3. Visit Lombard Street
This is the world’s windiest street. Surrounded by gardens and flowers, it’s made up of eight hairpin turns. The roads were made this way during the 1920s when people in San Francisco were beginning to drive around in automobiles. Since many of the city’s famous hills were too steep to navigate, the idea of using a curved street to help vehicles move downhill was embraced. This took the hill’s incline from 27% to 16%. Today, you can watch cars and bikers navigate the sharp turns as tourists gawk at them.
4. Head up Coit Tower
Perched atop Telegraph Hill, this art deco tower was built in 1933. Standing 180 feet (55 meters) tall, it’s home to over 25 murals and offers a panoramic view of the city. The murals here were painted in 1934 by local artists and depict life in San Francisco during the Depression. The tower became a San Francisco Designated Landmark in 1984 and was added to the National Register of Historic Places in 2008. It’s free to visit the ground floor, though if you want to take the elevator to the top and see more artwork on the second floor it’s $10 USD.
5. Head to Chinatown
After New York City, this is the most famous Chinatown in the United States (it’s also the biggest). Immigrants from China first arrived on the West Coast and set up shop in San Francisco. Due to racial segregation, this neighborhood became predominantly Chinese. Though mandatory segregation is over, the area has remained Chinese and the area has some of the best places to eat Chinese food in the country, as well as wonderful teahouses, bars, souvenir stalls, and fortune cookie makers.
6. Take a harbor tour
Take an afternoon cruise of the bay to see the city from the water. There are many tour companies available, but a budget way to see the harbor is to take the public ferries starting at $7 USD (prices vary depending on which route you take). Same views, lower price. If you really want to do a tour, go with Red and White Fleet. Their tours start at $38 USD.
7. Hang out in the Castro
Since the 1960s, the Castro has been known as the LGBTQ district of San Francisco. The area has lots of trendy restaurants serving local and seasonal food, as well as the GLBT Historical Society Museum ($10 USD admission) and the Rainbow Honor Walk, a walk of fame for LGBTQ members who left a significant impact on society. Plus, there are a plethora of lively bars and clubs that cater to the LGBTQ community (but are fun for everyone!).
8. Explore Haight-Ashbury
The birthplace of America’s counter-culture, the Haight was ground zero during the summer of 1967, a.k.a. The Summer of Love. Hippies used to live here (including Janis Joplin and the Grateful Dead), but yuppies have since moved in, buying up all the colorful Victorian homes and replacing head shops with high-end boutiques, chic restaurants, and hip cafés. Flower Power Walking Tours run in-depth and informative hippie history tours throughout the neighborhood for $25 USD.
9. Take a walking tour
Free SF Tours runs daily free walking tours that can show you the main sights of the city. You’ll not only get to learn about the city but you’ll have access to an expert local guide who can answer all your questions. Just be sure to tip at the end! For more in-depth paid tours, check out Take Walks.

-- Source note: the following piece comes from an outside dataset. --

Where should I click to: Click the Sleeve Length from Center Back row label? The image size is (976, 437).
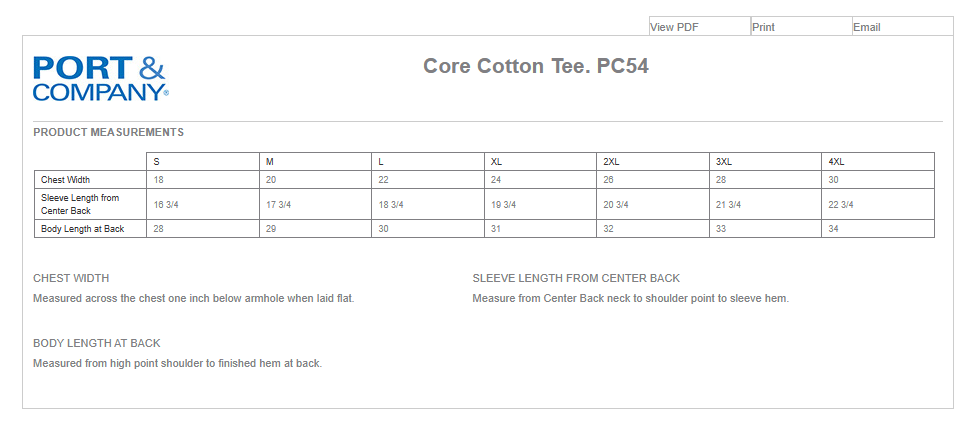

10. Eat at the Ferry Building
This iconic historic building on the San Francisco waterfront used to be one of the busiest transportation terminals in the world. Today, it’s home to a massive food marketplace and is my top place to eat in San Francisco. This place is a foodie dream. Inside, you’ll find restaurants and food vendors selling specialty food items as well as butchers, cheesemongers, a wine bar, and more. On the weekdays, food stands set up outside the building and on the weekends, there’s a big farmer’s market. Come here with an appetite!
11. Visit Crissy Field
This park located near the Golden Gate Bridge used to be a US Army airfield. After its closure in 1974, it was derelict for years until it reopened in 2001 as a park. Today, it has a beach, some restaurants, piers where you can see locals fishing, and plenty of green space to relax. It offers sweeping views of the harbor, making it a laid-back place to come in the summer to have a picnic, lounge in the sun, read a book, and watch life go by.
12. Explore Japantown
Come here for amazing sushi, Japanese food, Korean food, and kitchen ingredients. Shabu Sen has amazing ramen, and Yama-chan has delicious onigiri (rice balls) and takoyaki (octopus balls). To learn more about the food and the neighborhood, you can take a food tour with Edible Excursions for $122 USD (they have a specific Japantown tour, as well as other food tours around the city). Tours last around 3 hours.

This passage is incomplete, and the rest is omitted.